C’était tout ce qui restait du massif de Granite-House ! La muraille avait été culbutée, puis disloquée, et quelques-unes des roches de la grande salle s’étaient amoncelées de manière à former ce point culminant. Tout avait disparu dans l’abîme autour de lui : le cône inférieur du mont Franklin, déchiré par l’explosion, les mâchoires laviques du golfe du requin, le plateau de Grande-vue, l’îlot du salut, les granits de port-ballon, les basaltes de la crypte Dakkar, la longue presqu’île serpentine, si éloignée cependant du centre éruptif ! De l’île Lincoln, on ne voyait plus que cet étroit rocher qui servait alors de refuge aux six colons et à leur chien Top.

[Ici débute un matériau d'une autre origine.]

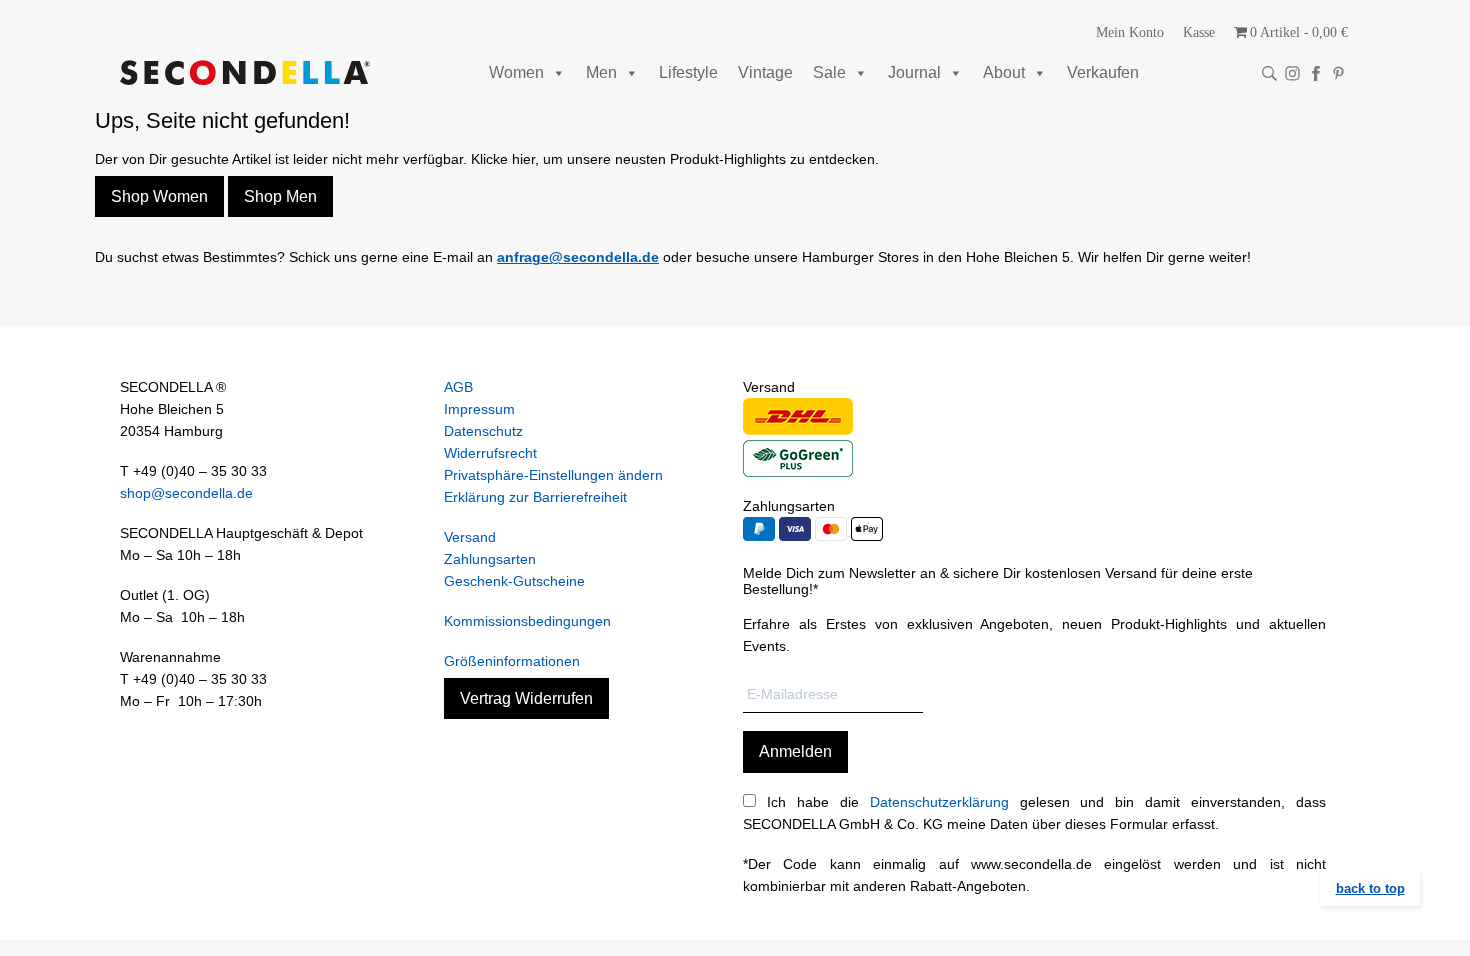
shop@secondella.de (186, 493)
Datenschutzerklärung (939, 802)
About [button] (1004, 72)
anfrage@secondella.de (578, 257)
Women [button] (516, 72)
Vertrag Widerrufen (526, 698)
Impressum (479, 409)
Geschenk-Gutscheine (514, 581)
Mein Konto (1130, 32)
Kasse (1199, 32)
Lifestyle (688, 72)
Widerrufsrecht (490, 453)
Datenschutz (483, 431)
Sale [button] (829, 72)
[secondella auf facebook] (1315, 73)
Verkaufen (1103, 72)
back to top (1370, 888)
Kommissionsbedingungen (527, 621)
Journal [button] (914, 72)
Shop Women (159, 196)
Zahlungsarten (490, 559)
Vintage (765, 72)
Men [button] (601, 72)
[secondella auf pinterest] (1338, 73)
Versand (470, 537)
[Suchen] (1269, 73)
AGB (458, 387)
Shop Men (280, 196)
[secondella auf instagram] (1292, 73)
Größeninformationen (512, 661)
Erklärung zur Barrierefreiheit (535, 497)
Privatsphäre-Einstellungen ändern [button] (553, 475)
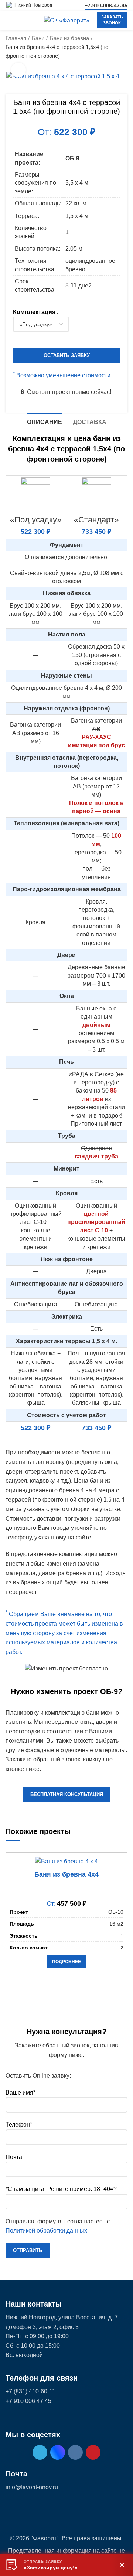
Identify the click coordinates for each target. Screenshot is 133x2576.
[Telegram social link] (40, 2452)
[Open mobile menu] (9, 20)
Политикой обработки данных (46, 2230)
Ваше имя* (20, 2092)
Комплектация (34, 312)
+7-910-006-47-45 (106, 5)
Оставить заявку (67, 355)
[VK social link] (75, 2452)
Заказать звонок (112, 20)
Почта (14, 2157)
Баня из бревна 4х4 (66, 1874)
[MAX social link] (57, 2452)
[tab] (44, 421)
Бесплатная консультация (66, 1794)
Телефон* (19, 2124)
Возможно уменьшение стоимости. (62, 375)
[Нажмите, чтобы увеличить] (18, 70)
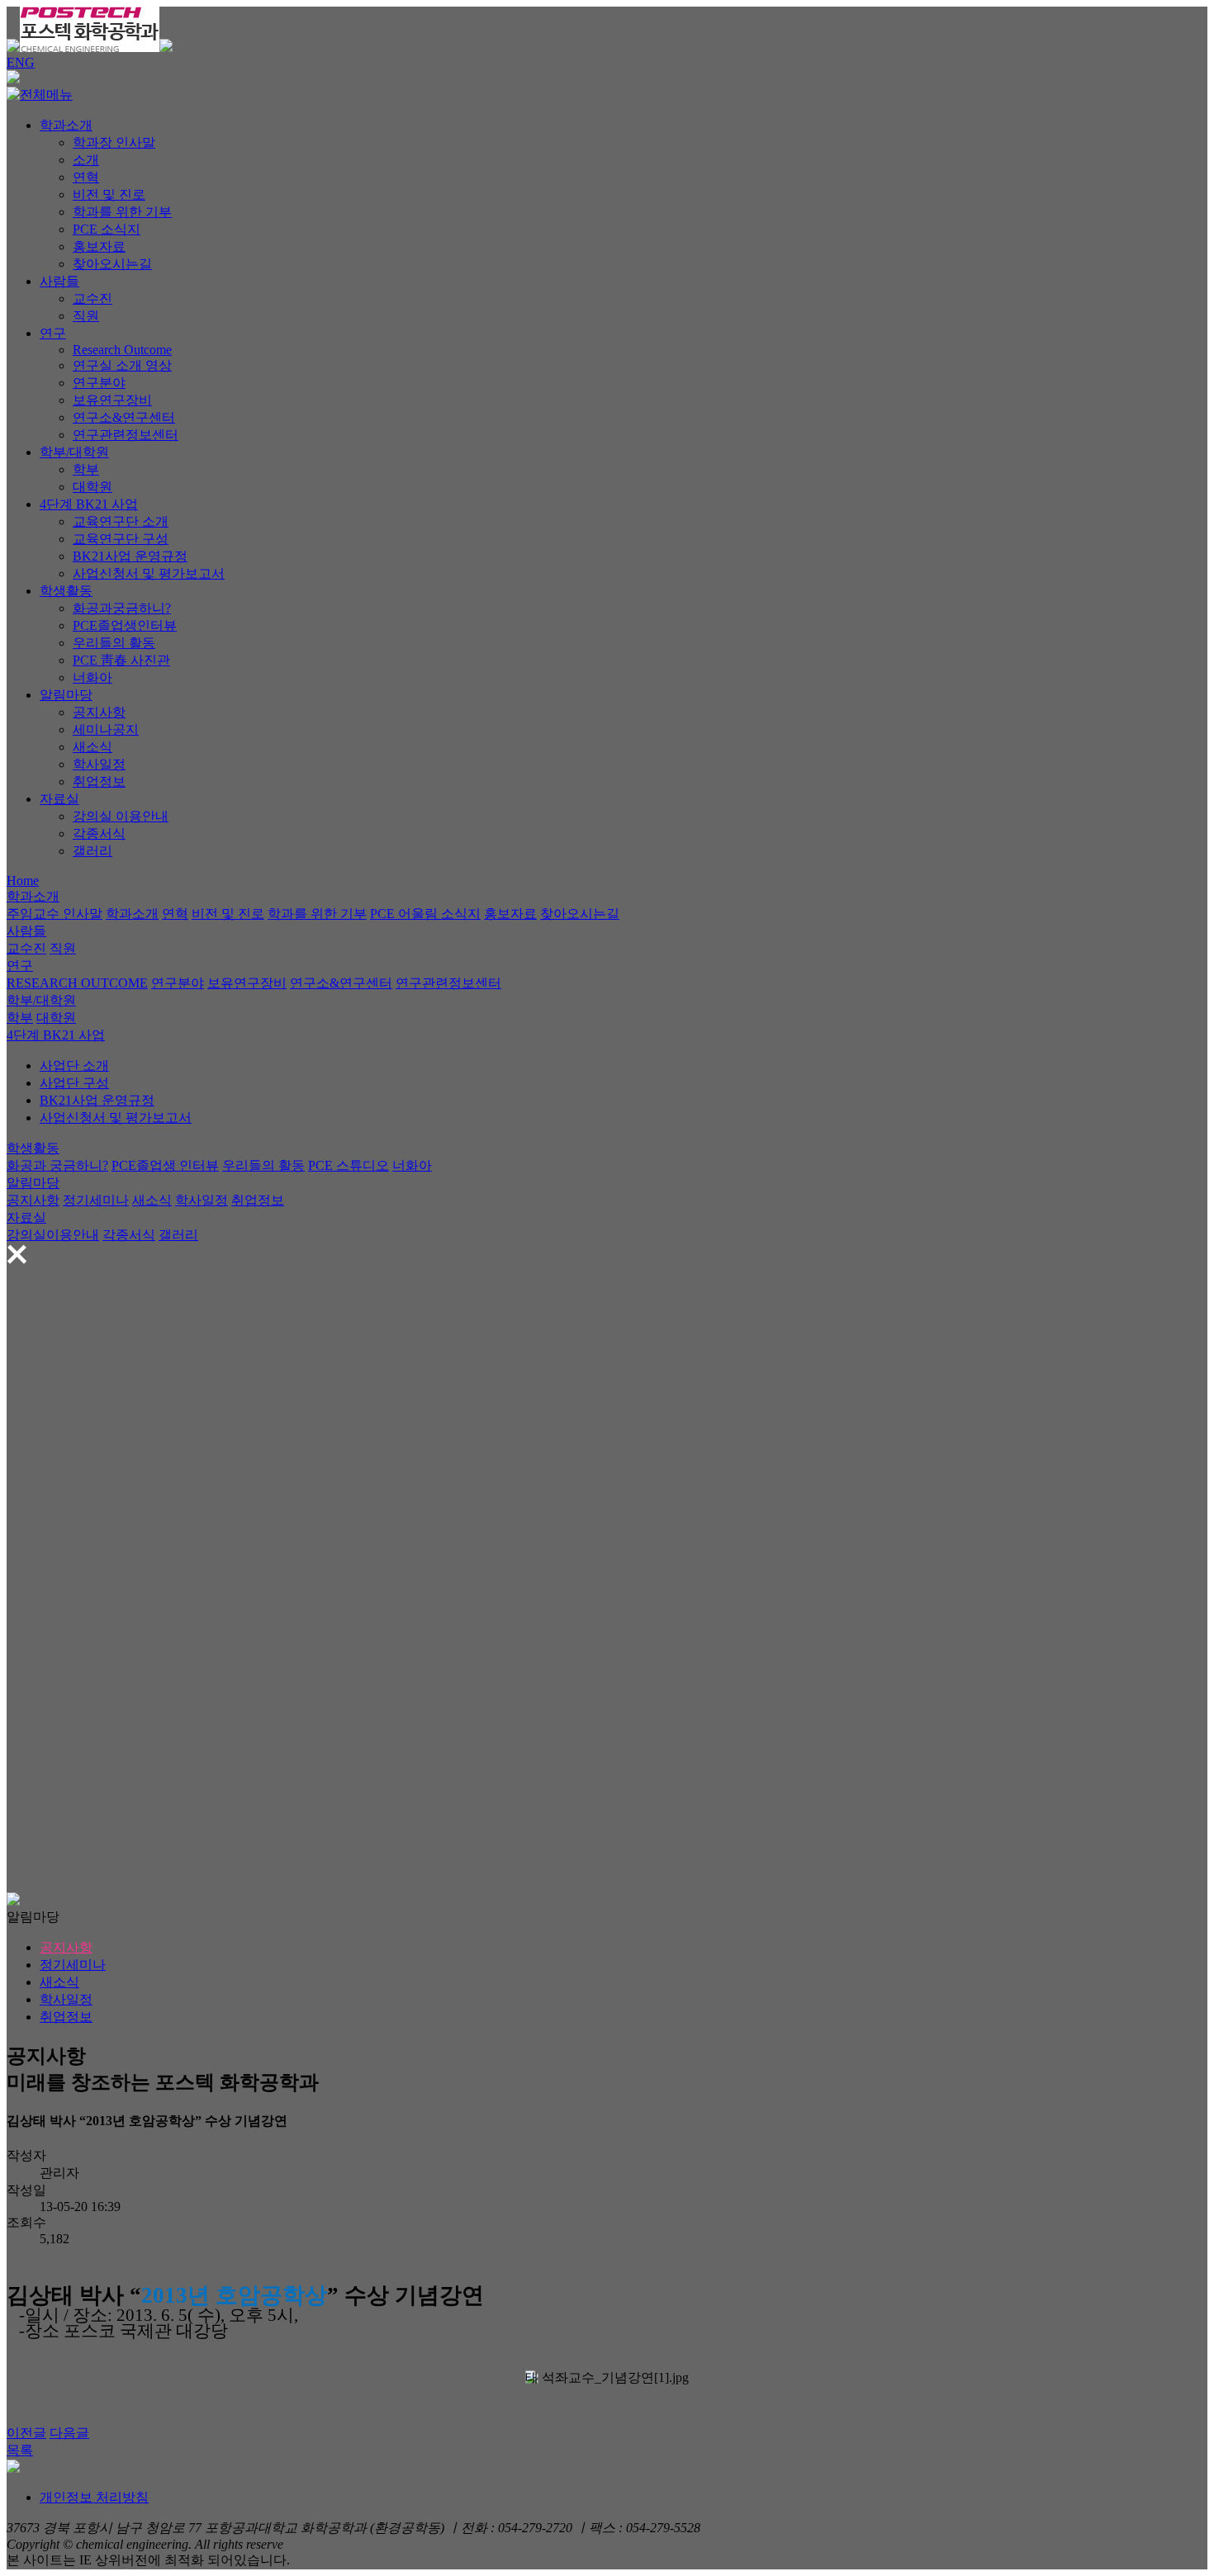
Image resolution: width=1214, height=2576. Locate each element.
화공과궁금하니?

Les animaux avaient également péri dans la catastrophe, les oiseaux aussi bien que les autres représentants de la faune de l’île, tous écrasés ou noyés, et le malheureux Jup lui-même avait, hélas ! trouvé la mort dans quelque crevasse du sol !

Si Cyrus Smith, Gédéon Spilett, Harbert, Pencroff, Nab, Ayrton avaient survécu, c’est que, réunis alors sous leur tente, ils avaient été précipités à la mer, au moment où les débris de l’île pleuvaient de toutes parts.

Lorsqu’ils revinrent à la surface, ils ne virent plus, à une demi-encablure, que cet amas de roches, vers lequel ils nagèrent, et sur lequel ils prirent pied.

C’était sur ce roc nu qu’ils vivaient depuis neuf jours ! Quelques provisions retirées avant la catastrophe du magasin de Granite-House, un peu d’eau douce que la pluie avait versée dans un creux de roche, voilà tout ce que les infortunés possédaient. Leur dernier espoir, leur navire, avait été brisé. Ils n’avaient aucun moyen de quitter ce récif. Pas de feu ni de quoi en faire. Ils étaient destinés à périr !

Ce jour-là, 18 mars, il ne leur restait plus de conserves que pour deux jours, bien qu’ils n’eussent consommé que le strict nécessaire. Toute leur science, toute leur intelligence ne pouvait rien dans cette situation. Ils étaient uniquement entre les mains de Dieu.